The records show Middleton enlisted at Hamilton in August 1914 and one week short of a year later, he was at the Dardanelles in Turkey when shrapnel struck him in the right arm.
The date and position place Middleton at Gallipoli during the horrific mid-summer days known as the August Offensive.
The New Zealand Infantry Brigade came within 500m of the peak of Chunuk Bair by dawn on August 7 but was not able to seize the summit until the following morning.
The New Zealanders held out on Chunuk Bair for two days before two new army battalions from the Wiltshire and Loyal North Lancashire Regiments provided relief. A massive Ottoman counter-attack, led by Mustafa Kemal, then swept these two battalions from the heights. Of the 760 New Zealanders who reached the summit, 711 became casualties.

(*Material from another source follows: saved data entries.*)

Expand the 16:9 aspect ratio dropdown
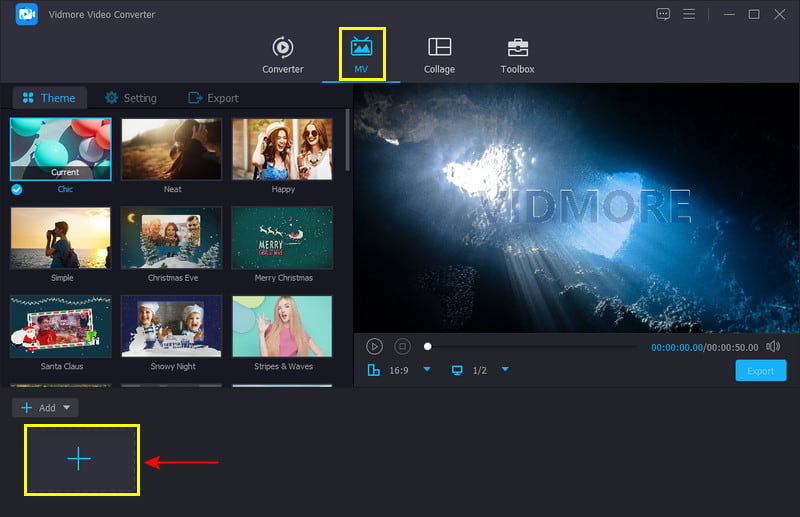This screenshot has width=800, height=517. 427,370
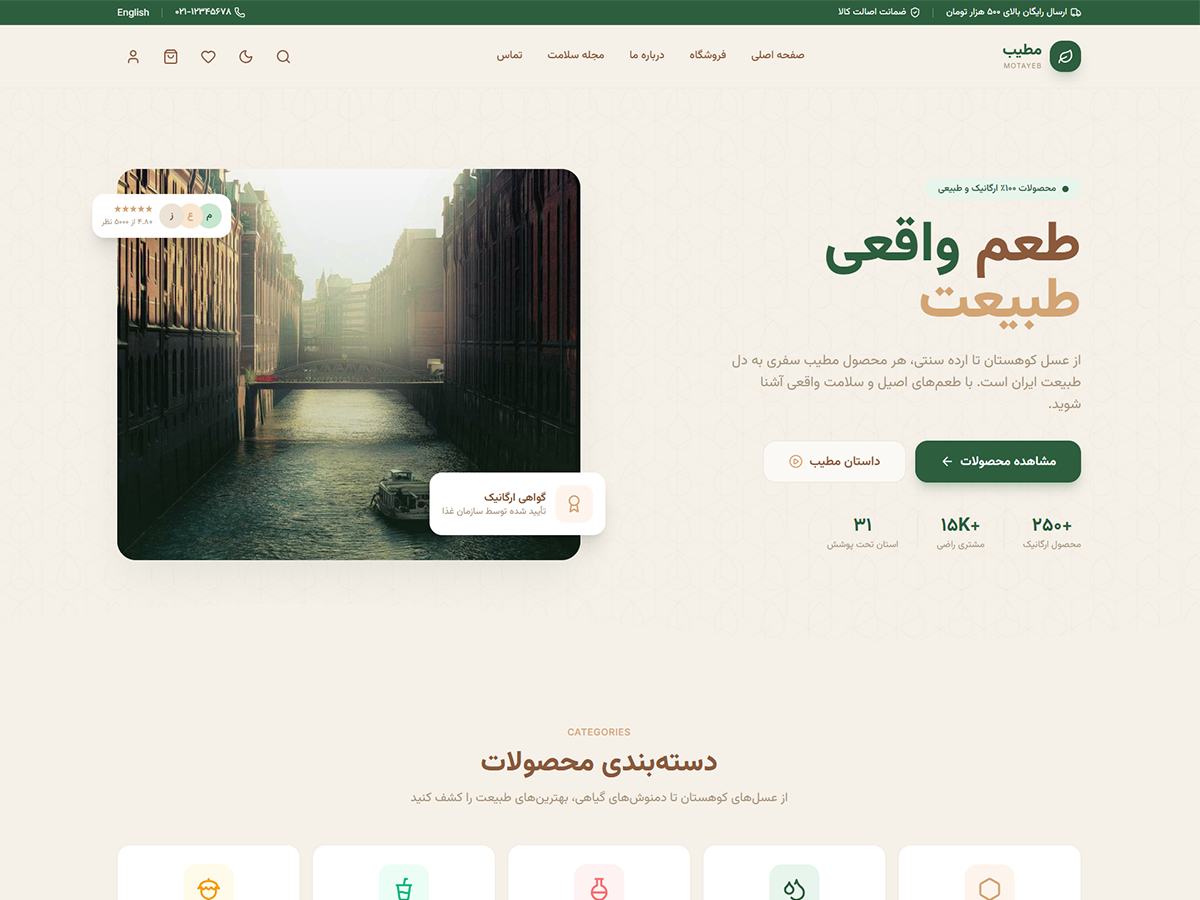Switch language to English
The height and width of the screenshot is (900, 1200).
133,12
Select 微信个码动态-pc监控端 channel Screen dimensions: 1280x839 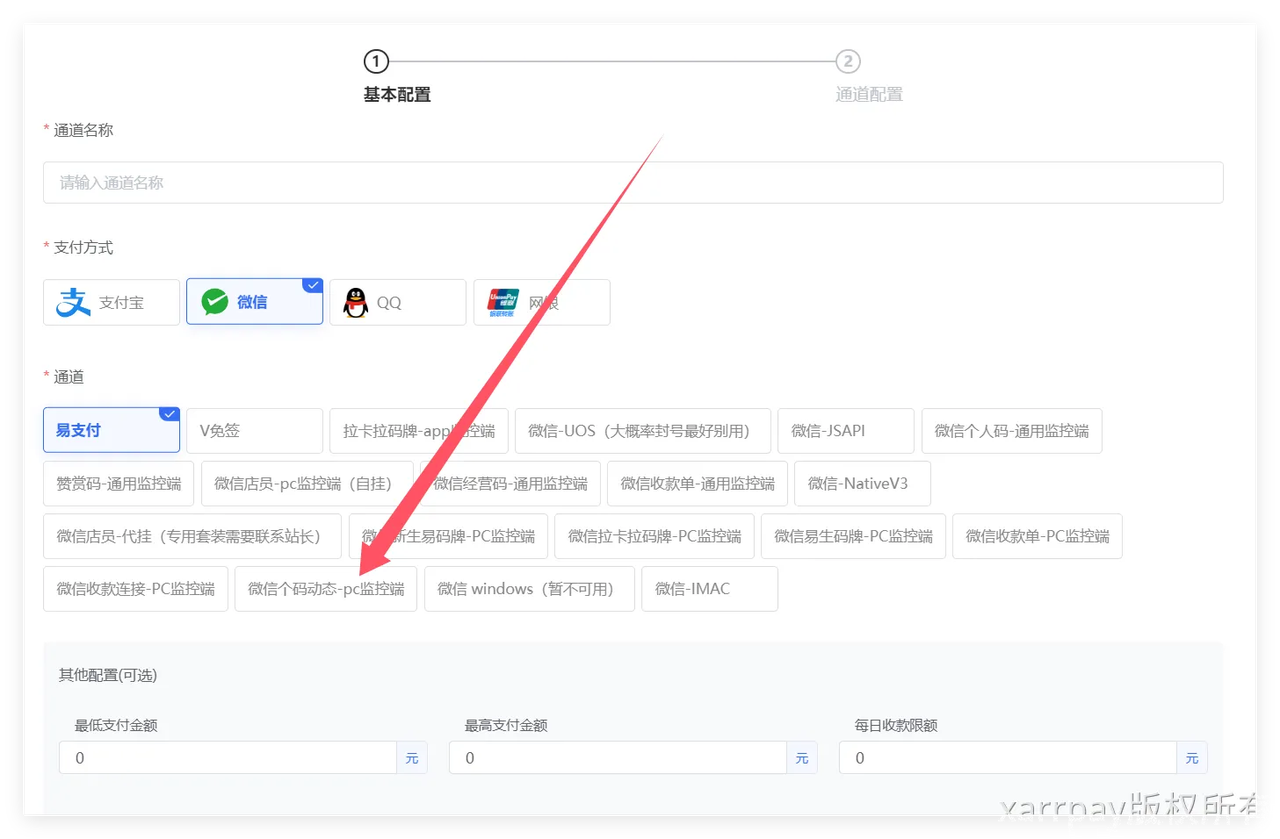pyautogui.click(x=325, y=589)
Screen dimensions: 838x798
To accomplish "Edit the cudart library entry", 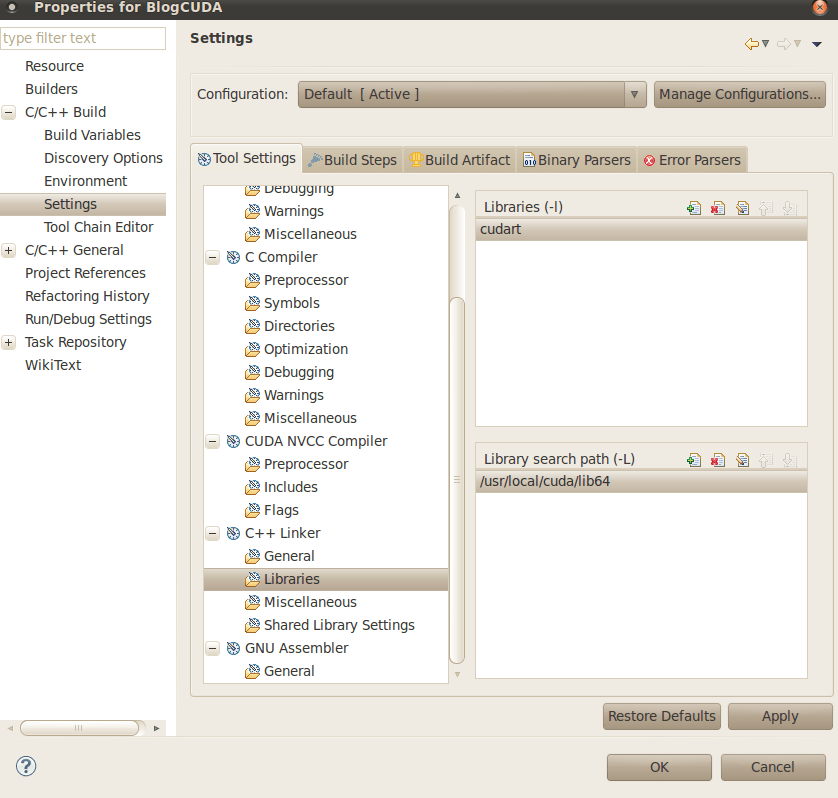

The ship Neralia took Middleton to the 17th General Hospital at Alexandria where a doctor wrote the word "amputation" in capital letters on his file and then the word "severe".
The next note on August 17 is "dangerously ill".
He lingered near death for six days before he stabilised.
Middleton was shipped to England on the Letitia in November 1915 and, despite gauze changes and prescriptions of brandy, the remainder of his arm became infected and had to be amputated also.
Harry returned to his farm with his wife, Agnes, and struggled on with one arm until 1928 when he had to sell the farm and apply for a War Pension "owing to my wife's ill health".
In 1985, the stoic former soldier said he was not bitter about his war experience.
"You never know when you are going to go - we just had to take it. My country came first."
Records don't show when Middleton died, although he was gone by 1993 when Melva Nicholson joined the home as nurse manager. "There were no Gallipoli veterans left by then," she says.
The photograph and Middleton's war record remain for posterity.
Ranfurly's former admissions manager Dr Barbara Smith who, while working at the home, did a degree on the effects of war and combat , says: "I remember the photograph well. It's absolutely striking.
"For me, it epitomised the men who never spoke."